Requirement
Where a line in the material below has the string "computer", please report it.

Recorded information
· · · ·

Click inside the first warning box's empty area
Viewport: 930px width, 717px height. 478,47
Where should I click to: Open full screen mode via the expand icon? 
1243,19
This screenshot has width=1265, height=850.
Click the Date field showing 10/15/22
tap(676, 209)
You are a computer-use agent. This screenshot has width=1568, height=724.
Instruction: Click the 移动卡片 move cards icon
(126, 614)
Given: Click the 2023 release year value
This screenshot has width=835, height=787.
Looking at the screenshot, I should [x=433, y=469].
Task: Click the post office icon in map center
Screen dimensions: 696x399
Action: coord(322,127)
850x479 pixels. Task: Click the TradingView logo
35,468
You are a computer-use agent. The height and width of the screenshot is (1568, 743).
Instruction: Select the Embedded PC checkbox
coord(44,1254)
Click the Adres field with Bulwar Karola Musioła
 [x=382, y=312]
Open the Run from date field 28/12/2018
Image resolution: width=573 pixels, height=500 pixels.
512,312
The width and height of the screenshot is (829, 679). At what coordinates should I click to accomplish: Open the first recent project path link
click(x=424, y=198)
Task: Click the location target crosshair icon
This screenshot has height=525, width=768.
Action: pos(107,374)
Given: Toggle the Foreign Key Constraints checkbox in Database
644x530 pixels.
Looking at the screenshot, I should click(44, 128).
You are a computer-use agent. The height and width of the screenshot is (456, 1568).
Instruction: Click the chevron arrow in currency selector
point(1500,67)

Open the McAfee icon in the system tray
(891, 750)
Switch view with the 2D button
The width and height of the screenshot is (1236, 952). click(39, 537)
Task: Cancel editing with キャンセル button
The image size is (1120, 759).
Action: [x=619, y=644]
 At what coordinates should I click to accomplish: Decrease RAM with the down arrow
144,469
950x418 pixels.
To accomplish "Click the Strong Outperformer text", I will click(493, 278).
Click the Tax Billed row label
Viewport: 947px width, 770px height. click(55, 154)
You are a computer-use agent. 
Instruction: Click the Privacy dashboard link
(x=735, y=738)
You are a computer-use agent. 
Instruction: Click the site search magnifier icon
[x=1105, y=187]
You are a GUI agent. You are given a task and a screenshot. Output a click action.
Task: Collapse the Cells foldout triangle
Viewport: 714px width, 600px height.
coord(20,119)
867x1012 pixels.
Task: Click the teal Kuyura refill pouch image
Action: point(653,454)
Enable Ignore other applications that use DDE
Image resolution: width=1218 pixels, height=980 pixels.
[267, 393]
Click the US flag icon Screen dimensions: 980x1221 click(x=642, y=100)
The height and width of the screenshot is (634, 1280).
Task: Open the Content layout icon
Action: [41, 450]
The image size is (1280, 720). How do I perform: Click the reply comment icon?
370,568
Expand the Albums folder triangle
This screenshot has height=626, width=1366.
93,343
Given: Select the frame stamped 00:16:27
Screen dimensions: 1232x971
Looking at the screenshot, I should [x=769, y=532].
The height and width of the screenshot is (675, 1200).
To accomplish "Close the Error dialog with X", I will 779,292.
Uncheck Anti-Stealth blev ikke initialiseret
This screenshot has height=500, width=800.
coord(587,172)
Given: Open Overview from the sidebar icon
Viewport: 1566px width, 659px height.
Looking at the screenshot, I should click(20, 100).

· · · ·

Solution to the problem
You are a computer-use agent. This screenshot has width=1568, height=724.
You are a computer-use agent. The height and width of the screenshot is (1568, 743).
You are a computer-use agent. The height and width of the screenshot is (456, 1568).
You are a computer-use agent. 
You are a computer-use agent. 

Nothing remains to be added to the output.